Neuromuscular function and transmission

The neuromuscular junction (NMJ) is a chemical synapse between a motor neurone and a skeletal muscle cell. It has been the most intensively studied synapse in the body owing to its comparatively large size, relative simplicity and accessibility. Commands from the central nervous system are transmitted along motor neurone axons, resulting in the release of the neurotransmitter acetylcholine from axon terminals. The transmitter activates nicotinic cholinergic receptors located on the muscle cell membrane. These receptors are ligand-gated cation channels. Upon binding of acetylcholine, the receptor channel opens to allow mainly Na+ ions to enter the muscle cell, causing a partial membrane depolarization.
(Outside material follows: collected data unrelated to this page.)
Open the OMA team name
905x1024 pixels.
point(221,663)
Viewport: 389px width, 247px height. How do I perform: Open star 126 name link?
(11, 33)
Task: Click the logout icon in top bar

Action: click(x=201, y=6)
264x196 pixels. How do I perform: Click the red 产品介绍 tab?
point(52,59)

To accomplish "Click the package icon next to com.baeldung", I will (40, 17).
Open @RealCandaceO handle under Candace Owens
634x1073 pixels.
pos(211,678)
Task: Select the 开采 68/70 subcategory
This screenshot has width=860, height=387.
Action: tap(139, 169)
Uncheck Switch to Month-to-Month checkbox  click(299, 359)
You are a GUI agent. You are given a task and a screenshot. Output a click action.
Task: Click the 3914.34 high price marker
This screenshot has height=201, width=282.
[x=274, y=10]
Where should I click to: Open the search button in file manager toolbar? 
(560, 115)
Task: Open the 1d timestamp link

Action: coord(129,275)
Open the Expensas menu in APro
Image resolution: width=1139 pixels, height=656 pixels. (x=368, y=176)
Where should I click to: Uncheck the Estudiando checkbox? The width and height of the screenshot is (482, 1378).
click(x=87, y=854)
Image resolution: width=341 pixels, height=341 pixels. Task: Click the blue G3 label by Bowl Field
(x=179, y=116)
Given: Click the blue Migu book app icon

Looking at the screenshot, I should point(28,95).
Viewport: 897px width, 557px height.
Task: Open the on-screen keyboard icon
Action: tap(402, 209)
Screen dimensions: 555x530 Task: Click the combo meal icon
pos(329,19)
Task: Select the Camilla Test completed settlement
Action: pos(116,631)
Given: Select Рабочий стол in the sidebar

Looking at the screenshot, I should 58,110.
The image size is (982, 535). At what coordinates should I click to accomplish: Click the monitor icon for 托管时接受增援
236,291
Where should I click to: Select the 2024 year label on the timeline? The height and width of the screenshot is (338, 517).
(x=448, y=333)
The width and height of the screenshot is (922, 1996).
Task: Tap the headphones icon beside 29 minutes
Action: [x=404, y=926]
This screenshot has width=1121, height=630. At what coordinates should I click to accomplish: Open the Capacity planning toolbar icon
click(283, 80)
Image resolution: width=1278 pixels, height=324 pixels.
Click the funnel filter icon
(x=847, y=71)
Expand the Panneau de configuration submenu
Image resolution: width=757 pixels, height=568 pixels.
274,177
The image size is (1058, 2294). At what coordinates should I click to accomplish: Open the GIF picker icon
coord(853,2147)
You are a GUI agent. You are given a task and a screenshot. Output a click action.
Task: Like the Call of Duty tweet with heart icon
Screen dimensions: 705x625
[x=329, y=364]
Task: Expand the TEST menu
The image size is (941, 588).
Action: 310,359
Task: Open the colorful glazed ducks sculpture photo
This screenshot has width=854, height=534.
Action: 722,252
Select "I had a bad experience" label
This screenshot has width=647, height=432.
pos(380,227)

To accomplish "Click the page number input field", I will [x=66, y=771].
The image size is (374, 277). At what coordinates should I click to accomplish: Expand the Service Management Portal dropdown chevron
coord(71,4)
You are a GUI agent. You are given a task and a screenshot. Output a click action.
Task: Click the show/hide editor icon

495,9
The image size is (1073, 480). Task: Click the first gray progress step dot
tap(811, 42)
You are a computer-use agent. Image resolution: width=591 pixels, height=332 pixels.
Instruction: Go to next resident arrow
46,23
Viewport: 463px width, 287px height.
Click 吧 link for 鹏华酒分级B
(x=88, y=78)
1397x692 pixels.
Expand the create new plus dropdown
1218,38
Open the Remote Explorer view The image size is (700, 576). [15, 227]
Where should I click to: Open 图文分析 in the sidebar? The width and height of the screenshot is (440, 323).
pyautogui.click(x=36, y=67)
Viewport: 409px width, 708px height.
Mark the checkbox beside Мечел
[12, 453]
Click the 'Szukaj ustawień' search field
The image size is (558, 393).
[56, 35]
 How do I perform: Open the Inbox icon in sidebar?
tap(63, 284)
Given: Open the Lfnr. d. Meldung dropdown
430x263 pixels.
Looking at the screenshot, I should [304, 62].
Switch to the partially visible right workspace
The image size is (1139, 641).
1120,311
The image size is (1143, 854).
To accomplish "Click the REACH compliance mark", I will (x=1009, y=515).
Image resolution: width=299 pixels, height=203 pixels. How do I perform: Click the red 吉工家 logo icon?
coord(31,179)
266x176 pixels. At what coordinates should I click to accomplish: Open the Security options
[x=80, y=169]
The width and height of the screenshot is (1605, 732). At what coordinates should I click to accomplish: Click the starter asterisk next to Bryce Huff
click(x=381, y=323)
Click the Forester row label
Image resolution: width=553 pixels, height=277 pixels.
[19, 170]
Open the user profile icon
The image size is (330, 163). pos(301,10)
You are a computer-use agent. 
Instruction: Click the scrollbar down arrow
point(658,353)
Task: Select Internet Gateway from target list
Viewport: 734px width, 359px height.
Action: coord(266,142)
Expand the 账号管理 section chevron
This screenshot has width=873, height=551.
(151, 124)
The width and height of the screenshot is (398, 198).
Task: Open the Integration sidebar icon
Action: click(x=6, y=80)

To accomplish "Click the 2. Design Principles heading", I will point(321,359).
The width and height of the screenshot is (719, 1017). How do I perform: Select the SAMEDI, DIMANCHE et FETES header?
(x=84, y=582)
This triggers action potentials in the muscle cell membrane, resulting in Ca2+ influx and muscle contraction. The structure and function of the NMJ are such that, even under the extremes of muscular exertion, the operation of the NMJ is highly reliable. This is because a large ‘safety factor’ is intrinsic to NMJ function in the sense that more neurotransmitter is released than is necessary to initiate muscle contraction. However, the normal function of the NMJ can be severely disrupted by drugs, naturally occurring toxins and disease. Myasthenia gravis, for example, is characterized by muscle weakness and easily fatigued muscles. It is an autoimmune disorder in which the body produces antibodies to the muscle nicotinic receptor protein.